If you would like to make it even more secure, you can also use SSL and ask for a random salt string from the server, salt the password and hash it.
Hey there, thanks for your reply. I'm really new at this but If I understand you correctly that would imply me having a SSL certificate on the server/website I'm deploying to, right? If yes, then I'll hold off on this suggestion and as I don't know when/if I'll have SSL on that (planning on it though - it will just be a while).
I'd appreciate if you have a simple working demo doing what you suggested, or a tutorial / reading I could take a look at until I actually take it on.
You can use System.hash to hash passwords, as:
MyHashedPassword = THashSHA2.GetHashString('MyPassword',THashSHA2.TSHA2Version.SHA256)
so you can store it to database as hashed, and when user login, you will hash the password and compare it to the one on database, and for more secure, please follow what Delphi Developer suggested.

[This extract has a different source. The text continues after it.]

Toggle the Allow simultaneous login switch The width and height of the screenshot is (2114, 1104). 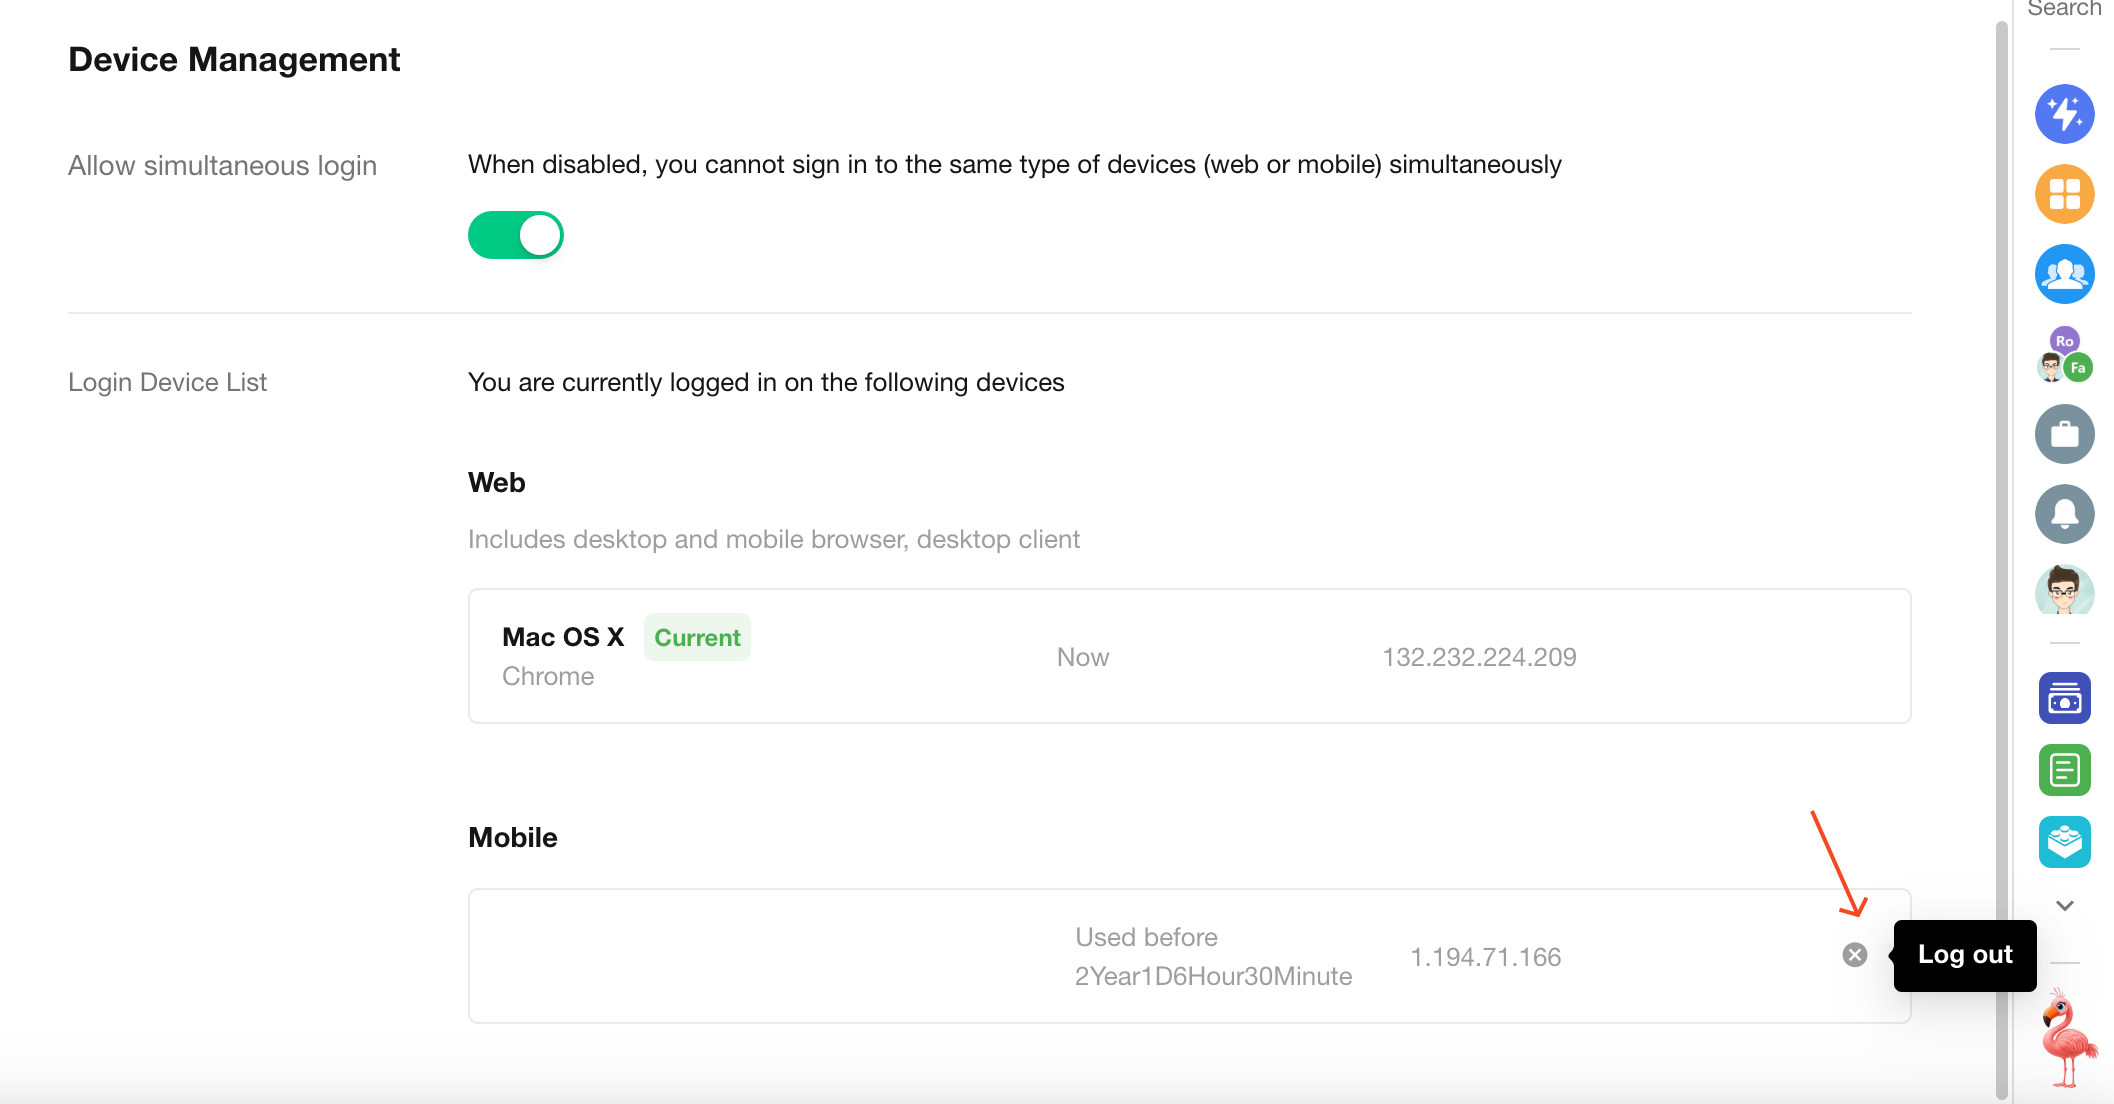click(516, 235)
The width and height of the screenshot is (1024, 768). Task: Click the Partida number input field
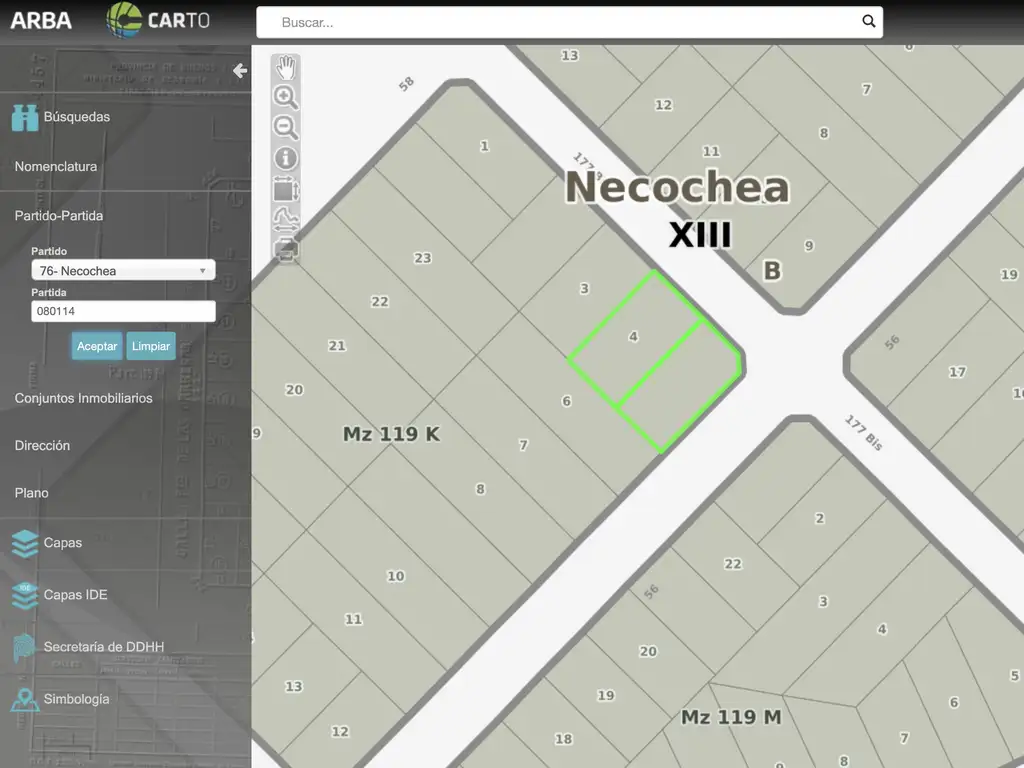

Sheesh, exactly what I was looking for. Never having the need to do a login system with hash passwords saved in the database, until now, I didn't have the faintest clue what to search for / what it's called. I eventually found this http://docwiki.embar....Hash.THashSHA2 after reading your comment and searching for System.Hash
Your example line was obviously instantly helpful, but guess what, after I've been reading on my own for the past several days (prior to your answer) I've somehow mistaken hashing with encrypt / decrypt - and you could imagine how off course I was at that point, I kept searching how the hell do you decrypt it now. Eventually stumbled upon another tutorial which between the several hundred lines of text had one in particular that made me throw rocks at my head, namely: Generate a hash for a password and compare it during sign in process.
And after finding that I just noticed you said the exact same thing. lol!
Pretty funny how not reading thoroughly makes you waste a couple of days. Lesson learned!
So, after all that, I eventually came up with this code for the login procedure:
procedure TUniLoginForm1.UniButton1Click(Sender: TObject);
UniMainModule.loginQuery.SQL.Text := 'SELECT username, password FROM membri WHERE username=:username';
UniMainModule.loginQuery.Params.ParamByName('username').Value := UniEdit1.Text;
if UniMainModule.loginQuery.IsEmpty then // No record found for user
ShowMessage('Utilizator inexistent') // Handle error
hash := THashSHA2.GetHashString(UniEdit2.Text,THashSHA2.TSHA2Version.SHA256);
if UniMainModule.loginQuery.FieldByName('password').Value <> hash then
ShowMessage('Parola gresita'); // Handle password mismatch;
UniMainModule.LoggedUser := UniEdit1.Text;
if UniCheckBox1.Checked then
UniApplication.Cookies.SetCookie('_loginname', UniEdit1.Text, Date + 7.0); // Expires 7 days from now
UniApplication.Cookies.SetCookie('_pwd', UniEdit2.Text, Date + 7.0);
ModalResult := mrOK;
It works perfectly, in the sense that it's searching for the username 1st, if it doesn't find the username it raises a Message, if it does find it then it hashes the password and compares the hash to the hash saved in the database, for that username. If they don't differ, voila, logged in. If they do differ, it raises another Message and no login.
So far that's perfect.
Trying now to figure out how to change this part of the code related to cookies so it works with my new setup:
procedure TUniMainModule.UniGUIMainModuleBeforeLogin(Sender: TObject; var Handled: Boolean);
S1, S2 : string;
S1 := (Sender as TUniGUISession).UniApplication.Cookies.Values['_loginname'];
S2 := (Sender as TUniGUISession).UniApplication.Cookies.Values['_pwd'];
Handled := SameText(S1, 'demo') and SameText(S2, 'demo');
if Handled then
LoggedUser := S1;
How would that look?
Also thinking on the salt part, how do I use a salt with the current setup? And If I do, I'm assuming I'll have to adjust the cookies code again, right?